The numbers were fine even after the first clown jumped out, tested afterward to see if there were any problems. I haven't added anything except the shrimp and clown. 

As for the status, I did a 1.5 gallon water change upon arriving home. Ammonia back to 0ppm, nitrates down to about 5-7 ish. Nitrites 0, ph 8.3.

The fish has mellowed way out since this morning. Still acting up a little, but is usually relaxing by my candy canes. He also ate when I fed him this evening, unlike last night and this morning. 

Also, it seems as tho as he/she is always against the glass, every so often something will float by and hell bite at it.. is it possible it wants another clown?


----------



## Pasfur (Mar 29, 2008)

Fish often press against the glass when stressed. This is not unusual. Adding another clown clown would be very high risk in a small aquarium.

It sounds like things are settling down to normal. That your fish ate is a very big positive. I suspect that your ammonia will drop back to zero today or tomorrow. If I had to form a theory, I would say that your alkalinity is low, allowing for the pH to bounce overnight to a lower level than normal, causing stress on a newly introduced fish. 

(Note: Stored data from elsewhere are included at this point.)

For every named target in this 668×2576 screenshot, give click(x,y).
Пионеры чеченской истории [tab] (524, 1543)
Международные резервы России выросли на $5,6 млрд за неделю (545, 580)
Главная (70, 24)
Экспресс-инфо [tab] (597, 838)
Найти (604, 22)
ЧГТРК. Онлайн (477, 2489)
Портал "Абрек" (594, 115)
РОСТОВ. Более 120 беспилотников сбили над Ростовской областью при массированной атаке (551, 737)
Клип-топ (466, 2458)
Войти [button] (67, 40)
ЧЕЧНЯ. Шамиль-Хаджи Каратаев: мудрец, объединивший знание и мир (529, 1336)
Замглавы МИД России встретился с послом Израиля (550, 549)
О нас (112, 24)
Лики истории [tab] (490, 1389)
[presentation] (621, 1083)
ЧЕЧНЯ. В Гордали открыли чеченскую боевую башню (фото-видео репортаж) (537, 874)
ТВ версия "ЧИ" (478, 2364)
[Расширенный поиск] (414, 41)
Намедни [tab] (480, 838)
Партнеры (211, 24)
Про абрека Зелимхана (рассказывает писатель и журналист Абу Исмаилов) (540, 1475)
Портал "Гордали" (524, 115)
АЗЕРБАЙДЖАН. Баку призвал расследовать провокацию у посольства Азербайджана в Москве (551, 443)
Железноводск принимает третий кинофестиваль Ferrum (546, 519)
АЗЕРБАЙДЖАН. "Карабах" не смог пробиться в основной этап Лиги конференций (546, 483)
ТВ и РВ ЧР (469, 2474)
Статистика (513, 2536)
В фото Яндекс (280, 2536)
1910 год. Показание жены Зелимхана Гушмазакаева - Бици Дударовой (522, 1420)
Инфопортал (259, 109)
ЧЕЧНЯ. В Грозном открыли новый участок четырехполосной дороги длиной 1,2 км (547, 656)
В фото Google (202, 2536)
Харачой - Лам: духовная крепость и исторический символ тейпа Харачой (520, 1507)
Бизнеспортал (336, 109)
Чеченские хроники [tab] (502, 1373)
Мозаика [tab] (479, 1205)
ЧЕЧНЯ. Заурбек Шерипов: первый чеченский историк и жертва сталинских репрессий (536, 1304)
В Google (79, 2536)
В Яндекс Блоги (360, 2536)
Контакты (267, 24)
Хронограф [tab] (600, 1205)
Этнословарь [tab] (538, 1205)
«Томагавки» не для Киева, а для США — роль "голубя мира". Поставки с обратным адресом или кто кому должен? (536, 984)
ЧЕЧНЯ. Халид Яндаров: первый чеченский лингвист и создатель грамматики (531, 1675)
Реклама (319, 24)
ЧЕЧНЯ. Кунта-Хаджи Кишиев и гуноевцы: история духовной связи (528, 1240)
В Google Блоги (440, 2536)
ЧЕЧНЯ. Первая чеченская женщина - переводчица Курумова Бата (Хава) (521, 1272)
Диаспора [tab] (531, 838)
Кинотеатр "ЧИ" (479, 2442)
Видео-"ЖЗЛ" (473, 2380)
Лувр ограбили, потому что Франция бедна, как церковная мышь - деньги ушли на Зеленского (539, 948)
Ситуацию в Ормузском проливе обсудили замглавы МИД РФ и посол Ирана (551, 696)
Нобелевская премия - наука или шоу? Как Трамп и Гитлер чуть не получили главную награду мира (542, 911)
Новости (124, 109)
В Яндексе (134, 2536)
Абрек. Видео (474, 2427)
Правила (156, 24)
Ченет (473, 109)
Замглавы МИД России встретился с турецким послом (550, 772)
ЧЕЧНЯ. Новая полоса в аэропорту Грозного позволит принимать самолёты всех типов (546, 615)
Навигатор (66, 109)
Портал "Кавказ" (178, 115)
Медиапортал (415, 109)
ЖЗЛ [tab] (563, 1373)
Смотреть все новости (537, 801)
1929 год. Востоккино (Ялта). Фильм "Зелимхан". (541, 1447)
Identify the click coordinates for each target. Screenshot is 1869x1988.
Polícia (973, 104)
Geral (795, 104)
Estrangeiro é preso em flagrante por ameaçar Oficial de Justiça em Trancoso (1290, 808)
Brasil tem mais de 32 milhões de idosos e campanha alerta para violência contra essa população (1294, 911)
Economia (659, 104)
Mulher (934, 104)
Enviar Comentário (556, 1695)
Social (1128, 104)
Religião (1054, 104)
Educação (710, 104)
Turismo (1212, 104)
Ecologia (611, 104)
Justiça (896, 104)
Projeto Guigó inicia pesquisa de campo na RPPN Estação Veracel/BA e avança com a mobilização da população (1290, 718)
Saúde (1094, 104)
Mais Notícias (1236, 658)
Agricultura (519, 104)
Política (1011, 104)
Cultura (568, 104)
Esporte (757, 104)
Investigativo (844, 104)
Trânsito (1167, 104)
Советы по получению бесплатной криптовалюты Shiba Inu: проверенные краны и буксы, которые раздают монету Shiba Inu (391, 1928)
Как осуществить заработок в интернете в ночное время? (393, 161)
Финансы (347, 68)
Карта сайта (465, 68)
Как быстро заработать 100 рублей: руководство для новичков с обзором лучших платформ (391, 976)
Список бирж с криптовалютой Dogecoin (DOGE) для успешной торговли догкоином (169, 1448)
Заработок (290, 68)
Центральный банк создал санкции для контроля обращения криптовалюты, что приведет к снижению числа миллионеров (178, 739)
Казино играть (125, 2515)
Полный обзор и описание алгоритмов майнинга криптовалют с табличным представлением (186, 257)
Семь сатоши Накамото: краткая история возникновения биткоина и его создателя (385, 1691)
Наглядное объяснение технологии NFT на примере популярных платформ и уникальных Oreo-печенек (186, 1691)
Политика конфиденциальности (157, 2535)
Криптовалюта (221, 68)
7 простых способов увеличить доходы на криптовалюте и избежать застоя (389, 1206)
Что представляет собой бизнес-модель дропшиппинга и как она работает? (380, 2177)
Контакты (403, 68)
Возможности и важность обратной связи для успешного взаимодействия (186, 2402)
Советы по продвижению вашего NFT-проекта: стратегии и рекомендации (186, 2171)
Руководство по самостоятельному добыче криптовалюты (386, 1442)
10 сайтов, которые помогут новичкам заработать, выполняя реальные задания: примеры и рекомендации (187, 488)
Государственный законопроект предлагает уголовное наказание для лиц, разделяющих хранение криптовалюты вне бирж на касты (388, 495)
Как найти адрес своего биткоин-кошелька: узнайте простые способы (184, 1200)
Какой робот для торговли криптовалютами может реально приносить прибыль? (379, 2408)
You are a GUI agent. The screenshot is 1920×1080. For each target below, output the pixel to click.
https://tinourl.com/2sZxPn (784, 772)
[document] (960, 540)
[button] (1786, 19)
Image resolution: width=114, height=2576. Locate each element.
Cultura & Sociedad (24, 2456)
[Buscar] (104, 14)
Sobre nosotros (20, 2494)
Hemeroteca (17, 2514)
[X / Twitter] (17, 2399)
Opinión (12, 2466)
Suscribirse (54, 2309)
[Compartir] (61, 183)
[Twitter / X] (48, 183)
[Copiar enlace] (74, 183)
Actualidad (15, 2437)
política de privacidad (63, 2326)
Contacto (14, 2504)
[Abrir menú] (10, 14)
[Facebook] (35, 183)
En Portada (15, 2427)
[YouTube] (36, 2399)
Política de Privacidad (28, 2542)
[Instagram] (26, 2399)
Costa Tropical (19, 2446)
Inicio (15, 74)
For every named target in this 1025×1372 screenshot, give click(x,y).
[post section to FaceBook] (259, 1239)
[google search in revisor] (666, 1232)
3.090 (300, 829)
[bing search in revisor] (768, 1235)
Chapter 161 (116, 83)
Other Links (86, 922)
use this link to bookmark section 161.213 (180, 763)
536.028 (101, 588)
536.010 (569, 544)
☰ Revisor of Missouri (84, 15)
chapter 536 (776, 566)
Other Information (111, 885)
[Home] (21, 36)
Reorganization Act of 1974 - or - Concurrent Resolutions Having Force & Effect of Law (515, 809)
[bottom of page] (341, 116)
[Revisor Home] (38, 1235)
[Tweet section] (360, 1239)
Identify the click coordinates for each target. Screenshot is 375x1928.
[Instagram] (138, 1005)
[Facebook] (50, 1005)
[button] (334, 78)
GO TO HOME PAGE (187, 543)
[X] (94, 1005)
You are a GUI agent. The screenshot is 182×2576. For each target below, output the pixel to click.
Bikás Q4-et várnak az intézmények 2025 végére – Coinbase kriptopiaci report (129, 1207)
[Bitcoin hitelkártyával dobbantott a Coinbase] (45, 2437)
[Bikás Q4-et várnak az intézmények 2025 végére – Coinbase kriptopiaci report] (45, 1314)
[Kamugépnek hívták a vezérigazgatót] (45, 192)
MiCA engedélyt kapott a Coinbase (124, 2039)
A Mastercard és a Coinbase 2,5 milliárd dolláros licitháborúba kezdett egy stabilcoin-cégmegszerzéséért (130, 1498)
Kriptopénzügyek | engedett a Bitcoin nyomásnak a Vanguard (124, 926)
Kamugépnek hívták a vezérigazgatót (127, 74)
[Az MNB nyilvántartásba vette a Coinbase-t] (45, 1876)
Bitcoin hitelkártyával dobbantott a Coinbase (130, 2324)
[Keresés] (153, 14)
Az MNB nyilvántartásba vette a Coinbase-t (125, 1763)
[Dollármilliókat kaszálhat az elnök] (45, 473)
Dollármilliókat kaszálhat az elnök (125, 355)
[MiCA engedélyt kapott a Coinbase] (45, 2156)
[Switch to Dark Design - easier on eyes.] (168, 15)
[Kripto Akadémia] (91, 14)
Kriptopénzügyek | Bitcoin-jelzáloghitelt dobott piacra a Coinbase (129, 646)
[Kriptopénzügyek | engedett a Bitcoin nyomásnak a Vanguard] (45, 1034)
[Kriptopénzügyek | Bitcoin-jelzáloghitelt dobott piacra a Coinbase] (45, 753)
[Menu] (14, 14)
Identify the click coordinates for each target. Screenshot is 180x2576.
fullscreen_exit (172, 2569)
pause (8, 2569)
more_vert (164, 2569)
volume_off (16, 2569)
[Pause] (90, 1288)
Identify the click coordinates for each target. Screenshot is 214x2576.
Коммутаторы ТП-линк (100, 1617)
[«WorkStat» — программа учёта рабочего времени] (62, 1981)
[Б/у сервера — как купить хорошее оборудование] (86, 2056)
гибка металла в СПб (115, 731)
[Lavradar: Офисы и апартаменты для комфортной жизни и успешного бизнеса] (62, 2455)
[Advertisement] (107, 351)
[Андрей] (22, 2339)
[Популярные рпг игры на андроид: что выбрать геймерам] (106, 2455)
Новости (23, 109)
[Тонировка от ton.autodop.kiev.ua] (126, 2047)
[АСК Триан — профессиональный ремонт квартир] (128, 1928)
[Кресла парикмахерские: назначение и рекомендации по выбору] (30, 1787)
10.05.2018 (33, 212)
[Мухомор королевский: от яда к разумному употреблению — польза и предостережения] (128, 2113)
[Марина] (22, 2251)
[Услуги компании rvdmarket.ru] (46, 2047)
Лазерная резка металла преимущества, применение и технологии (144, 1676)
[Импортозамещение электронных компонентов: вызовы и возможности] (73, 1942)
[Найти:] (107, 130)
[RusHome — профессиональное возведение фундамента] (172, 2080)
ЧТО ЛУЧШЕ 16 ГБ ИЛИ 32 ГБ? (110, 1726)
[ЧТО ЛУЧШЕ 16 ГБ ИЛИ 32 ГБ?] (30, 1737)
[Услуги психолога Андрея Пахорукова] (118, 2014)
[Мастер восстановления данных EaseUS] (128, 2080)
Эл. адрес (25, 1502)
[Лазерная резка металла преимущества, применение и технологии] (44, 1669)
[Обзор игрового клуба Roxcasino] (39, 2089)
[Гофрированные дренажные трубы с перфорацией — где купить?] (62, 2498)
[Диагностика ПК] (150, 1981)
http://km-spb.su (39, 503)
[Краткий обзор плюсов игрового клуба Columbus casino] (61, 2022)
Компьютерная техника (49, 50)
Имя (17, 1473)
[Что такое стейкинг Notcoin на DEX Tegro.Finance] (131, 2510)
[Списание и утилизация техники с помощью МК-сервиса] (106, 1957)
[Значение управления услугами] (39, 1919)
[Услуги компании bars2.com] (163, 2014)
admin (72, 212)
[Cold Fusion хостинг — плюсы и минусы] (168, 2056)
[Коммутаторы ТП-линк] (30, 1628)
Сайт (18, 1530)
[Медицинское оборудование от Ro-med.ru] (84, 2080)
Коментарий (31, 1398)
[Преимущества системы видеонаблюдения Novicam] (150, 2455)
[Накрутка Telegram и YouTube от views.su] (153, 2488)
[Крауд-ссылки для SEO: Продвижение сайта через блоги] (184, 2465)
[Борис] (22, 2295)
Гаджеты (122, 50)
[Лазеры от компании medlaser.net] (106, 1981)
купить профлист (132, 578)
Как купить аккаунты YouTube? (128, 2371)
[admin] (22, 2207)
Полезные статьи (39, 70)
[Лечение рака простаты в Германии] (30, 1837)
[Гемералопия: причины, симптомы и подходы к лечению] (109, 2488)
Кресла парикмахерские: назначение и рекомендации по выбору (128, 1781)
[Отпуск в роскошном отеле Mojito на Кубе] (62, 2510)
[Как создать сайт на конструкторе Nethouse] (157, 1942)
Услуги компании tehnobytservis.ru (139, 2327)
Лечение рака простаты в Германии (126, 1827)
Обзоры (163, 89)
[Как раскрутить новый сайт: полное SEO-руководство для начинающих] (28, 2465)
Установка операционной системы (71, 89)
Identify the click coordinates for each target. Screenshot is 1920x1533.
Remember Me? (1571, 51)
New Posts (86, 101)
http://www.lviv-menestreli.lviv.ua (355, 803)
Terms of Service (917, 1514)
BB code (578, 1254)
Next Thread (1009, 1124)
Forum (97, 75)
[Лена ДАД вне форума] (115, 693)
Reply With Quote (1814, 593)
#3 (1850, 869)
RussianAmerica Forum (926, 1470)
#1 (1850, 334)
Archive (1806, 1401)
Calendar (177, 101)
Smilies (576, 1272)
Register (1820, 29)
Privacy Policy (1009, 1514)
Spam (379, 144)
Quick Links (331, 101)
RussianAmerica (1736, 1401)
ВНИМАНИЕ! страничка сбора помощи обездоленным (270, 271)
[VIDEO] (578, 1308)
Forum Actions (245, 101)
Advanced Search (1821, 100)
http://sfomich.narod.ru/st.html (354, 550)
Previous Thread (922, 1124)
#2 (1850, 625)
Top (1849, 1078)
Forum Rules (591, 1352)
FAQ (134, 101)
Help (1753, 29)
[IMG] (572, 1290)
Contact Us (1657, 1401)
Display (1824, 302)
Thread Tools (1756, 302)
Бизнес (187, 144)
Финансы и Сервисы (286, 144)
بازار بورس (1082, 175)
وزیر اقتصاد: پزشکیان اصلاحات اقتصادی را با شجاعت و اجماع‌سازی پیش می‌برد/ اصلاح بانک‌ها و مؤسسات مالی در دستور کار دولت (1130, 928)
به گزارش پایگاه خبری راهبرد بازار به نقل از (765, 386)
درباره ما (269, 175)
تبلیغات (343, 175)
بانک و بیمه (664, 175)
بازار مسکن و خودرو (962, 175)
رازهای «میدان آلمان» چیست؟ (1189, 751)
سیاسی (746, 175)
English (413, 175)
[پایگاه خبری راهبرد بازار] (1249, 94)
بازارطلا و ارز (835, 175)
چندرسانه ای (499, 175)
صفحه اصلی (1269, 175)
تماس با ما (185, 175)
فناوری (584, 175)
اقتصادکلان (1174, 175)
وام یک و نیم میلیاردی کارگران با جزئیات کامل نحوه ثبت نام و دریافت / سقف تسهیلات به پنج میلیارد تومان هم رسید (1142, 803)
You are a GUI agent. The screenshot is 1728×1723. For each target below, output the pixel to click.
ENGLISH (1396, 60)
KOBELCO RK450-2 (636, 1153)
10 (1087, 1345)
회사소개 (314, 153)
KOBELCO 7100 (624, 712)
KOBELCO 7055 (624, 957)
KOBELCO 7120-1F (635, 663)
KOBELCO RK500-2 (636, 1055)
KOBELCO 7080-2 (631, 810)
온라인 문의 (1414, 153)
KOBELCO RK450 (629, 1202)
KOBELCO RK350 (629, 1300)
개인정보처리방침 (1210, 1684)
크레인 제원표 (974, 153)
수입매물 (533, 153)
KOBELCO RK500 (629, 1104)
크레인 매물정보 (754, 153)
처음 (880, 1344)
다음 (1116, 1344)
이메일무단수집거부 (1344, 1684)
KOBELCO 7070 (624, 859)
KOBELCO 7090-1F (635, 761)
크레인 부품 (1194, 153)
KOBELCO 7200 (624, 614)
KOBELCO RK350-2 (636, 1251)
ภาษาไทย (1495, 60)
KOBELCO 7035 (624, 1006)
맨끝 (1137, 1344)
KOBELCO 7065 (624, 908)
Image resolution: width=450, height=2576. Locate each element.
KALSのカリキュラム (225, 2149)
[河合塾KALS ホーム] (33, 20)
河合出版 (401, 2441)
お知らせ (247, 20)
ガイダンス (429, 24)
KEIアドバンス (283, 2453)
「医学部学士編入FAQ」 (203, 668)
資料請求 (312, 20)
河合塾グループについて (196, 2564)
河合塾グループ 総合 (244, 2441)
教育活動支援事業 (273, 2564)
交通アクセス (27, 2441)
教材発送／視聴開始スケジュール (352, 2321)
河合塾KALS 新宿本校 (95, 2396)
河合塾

A lot of hobbyists do not realize that pH is not a fixed number. There is a pH range that occurs every day, based on the light cycle, with the pH being at its lowest point immediately prior to turning on the lights. This can be even more enhanced in a small aquarium with bright lights. Testing for alkalinity will help you control the pH swing. You adjust alkalinity with a buffer. You add buffers based on the calcium test results, adding either a carbonate buffer or calcium chloride, to balance the major salt ions that make up saltwater. Every marine hobbyist needs to be testing for alkalinity and calcium weekly for the purpose of maintaining a stable environment that resembles the natural ionic balance of the ocean. You did not post an alkalinity result, so I am guessing that this is not part of your routine.


----------



## Arkamaic (May 28, 2009)

No, its not, at least till now. Will pick up some more test solution on the way home. Probably just pick up another API master reef kit.

Are there any buffers that you would recommend??

Thanks for all the help so far with this situation too, Pasfur.


----------



## Pasfur (Mar 29, 2008)

I personally use Kent Marine Super Buffer DKH and Kent Marine Liquid Calcium Chloride. You need both, because the entire buffer system depends on the relationship of calcium to the other buffering ions. 

I aim to keep my alkalinity at 8-12 dkh and Calcium at 400-460ppm.


----------



## Arkamaic (May 28, 2009)

Ok, well great news. Clown has finally hosted on the mushrooms in the center of my tank. =D movements are much smoother, and well as slower. It's awesome that it hosted. my last one didn't.

And perfect. Thats what the LFS recommended as well. So I got it, and plan on aiming towards those numbers there. =D


----------